Er stand auf und sagte: »Ich danke Ihnen.« Der andere blieb sitzen, obwohl er unruhig zu sein schien.

Dann sagte er leise:

»Werter Kollege, wenn Sie – mir hundert Mark leihen könnten!«

Auch das war Sebastian Wenzel noch nicht geschehen. Wer ihn kannte, wußte, daß ihm schon der Pfennig heilig war. Aber die Hunderttausende lagen noch in der Luft.

Sebastian sah in die matten, unruhigen Augen des Wartenden, und ohne daß es ihm bewußt geworden war, hatte er dem andern einen blauen Schein gegeben ...

Sein ganzes Leben lang wunderte er sich darüber. Am stärksten am folgenden Morgen. Er fühlte sich beunruhigt. War mit dem Geld auch schon der Leichtsinn der Reichen über ihn gekommen?

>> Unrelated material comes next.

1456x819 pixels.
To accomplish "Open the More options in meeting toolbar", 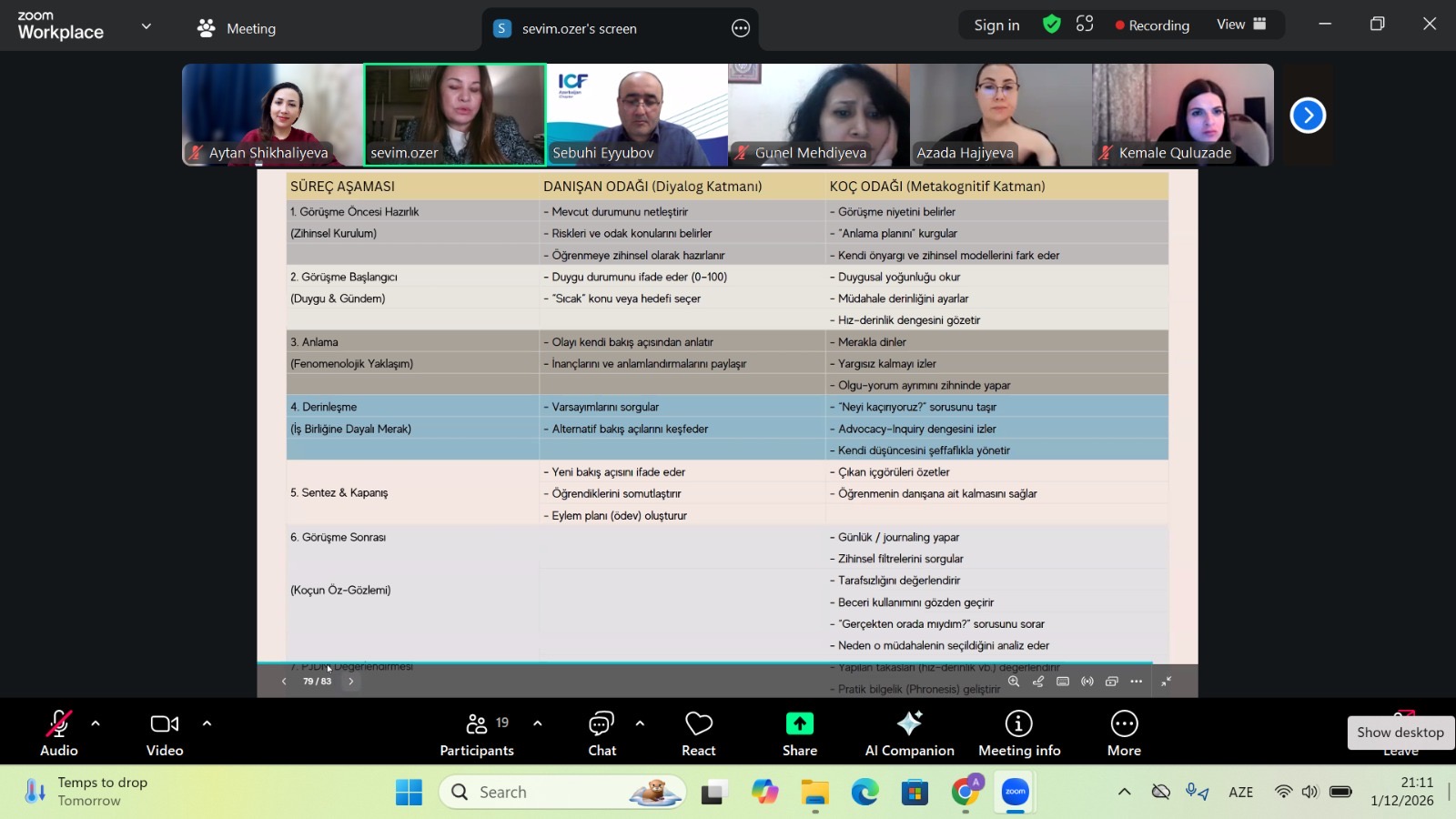I will tap(1124, 733).
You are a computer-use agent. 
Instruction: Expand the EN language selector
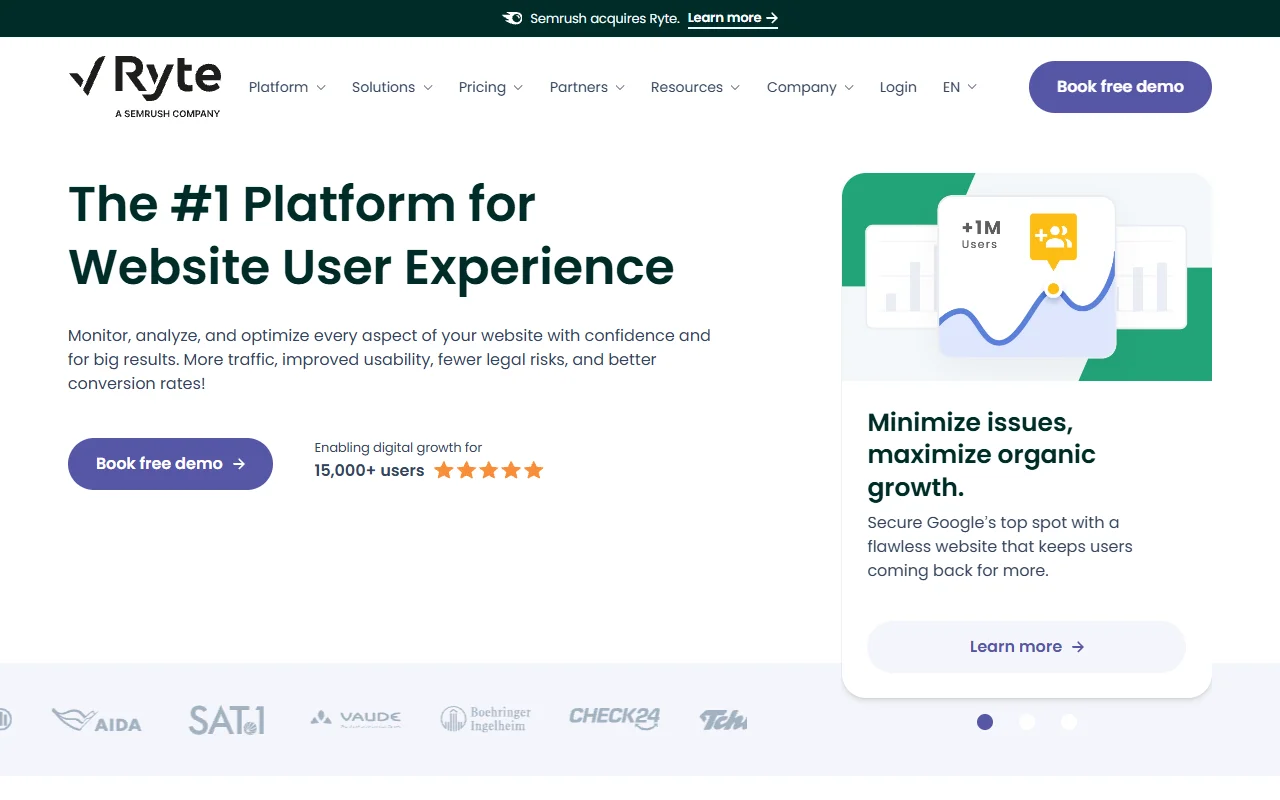[958, 87]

Er legte den langen Weg zum Notar wieder zu Fuß zurück. Sein Gefühl sagte ihm, daß er etwas einzusparen habe.

Aber bei dem Notar blieb er standhaft bei seinem Willen.

»Sie sind der größte Verschwender, der mir je begegnet ist«, sagte dieser zum Abschied.

»Niemand kann aus seiner Haut«, erwiderte Sebastian kühl.